Collected data entries
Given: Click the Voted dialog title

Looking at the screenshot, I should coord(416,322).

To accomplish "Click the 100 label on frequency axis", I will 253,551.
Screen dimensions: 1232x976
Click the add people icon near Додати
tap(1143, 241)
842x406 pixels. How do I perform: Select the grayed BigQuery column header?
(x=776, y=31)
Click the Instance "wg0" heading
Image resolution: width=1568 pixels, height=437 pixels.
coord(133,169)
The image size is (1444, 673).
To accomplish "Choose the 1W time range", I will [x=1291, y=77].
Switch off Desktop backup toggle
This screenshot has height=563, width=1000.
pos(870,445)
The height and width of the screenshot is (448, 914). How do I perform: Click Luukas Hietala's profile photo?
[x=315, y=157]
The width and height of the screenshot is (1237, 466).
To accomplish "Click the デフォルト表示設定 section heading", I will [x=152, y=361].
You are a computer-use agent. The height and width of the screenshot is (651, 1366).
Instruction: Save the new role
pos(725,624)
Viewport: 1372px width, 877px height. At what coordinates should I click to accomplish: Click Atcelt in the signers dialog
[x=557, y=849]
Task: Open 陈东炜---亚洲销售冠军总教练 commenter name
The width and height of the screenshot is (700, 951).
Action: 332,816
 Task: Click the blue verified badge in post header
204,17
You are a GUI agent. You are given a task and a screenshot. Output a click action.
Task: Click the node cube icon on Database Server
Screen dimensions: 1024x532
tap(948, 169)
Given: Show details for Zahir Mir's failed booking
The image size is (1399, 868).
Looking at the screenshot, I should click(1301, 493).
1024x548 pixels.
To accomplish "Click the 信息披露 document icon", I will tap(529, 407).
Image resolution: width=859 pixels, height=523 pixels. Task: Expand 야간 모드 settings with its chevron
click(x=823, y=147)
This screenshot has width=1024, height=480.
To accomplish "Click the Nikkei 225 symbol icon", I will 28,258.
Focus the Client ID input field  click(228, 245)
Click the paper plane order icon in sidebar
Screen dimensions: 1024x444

*YOUR TASK*: All of the data above should be reproduced exactly, with nothing left out.

*YOUR SOLUTION*:
Given: Click the Voted dialog title

Looking at the screenshot, I should coord(416,322).

To accomplish "Click the 100 label on frequency axis", I will 253,551.
Screen dimensions: 1232x976
Click the add people icon near Додати
tap(1143, 241)
842x406 pixels. How do I perform: Select the grayed BigQuery column header?
(x=776, y=31)
Click the Instance "wg0" heading
Image resolution: width=1568 pixels, height=437 pixels.
coord(133,169)
The image size is (1444, 673).
To accomplish "Choose the 1W time range", I will [x=1291, y=77].
Switch off Desktop backup toggle
This screenshot has height=563, width=1000.
pos(870,445)
The height and width of the screenshot is (448, 914). How do I perform: Click Luukas Hietala's profile photo?
[x=315, y=157]
The width and height of the screenshot is (1237, 466).
To accomplish "Click the デフォルト表示設定 section heading", I will [x=152, y=361].
You are a computer-use agent. The height and width of the screenshot is (651, 1366).
Instruction: Save the new role
pos(725,624)
Viewport: 1372px width, 877px height. At what coordinates should I click to accomplish: Click Atcelt in the signers dialog
[x=557, y=849]
Task: Open 陈东炜---亚洲销售冠军总教练 commenter name
The width and height of the screenshot is (700, 951).
Action: 332,816
 Task: Click the blue verified badge in post header
204,17
You are a GUI agent. You are given a task and a screenshot. Output a click action.
Task: Click the node cube icon on Database Server
Screen dimensions: 1024x532
tap(948, 169)
Given: Show details for Zahir Mir's failed booking
The image size is (1399, 868).
Looking at the screenshot, I should click(1301, 493).
1024x548 pixels.
To accomplish "Click the 信息披露 document icon", I will tap(529, 407).
Image resolution: width=859 pixels, height=523 pixels. Task: Expand 야간 모드 settings with its chevron
click(x=823, y=147)
This screenshot has width=1024, height=480.
To accomplish "Click the Nikkei 225 symbol icon", I will 28,258.
Focus the Client ID input field  click(228, 245)
Click the paper plane order icon in sidebar
Screen dimensions: 1024x444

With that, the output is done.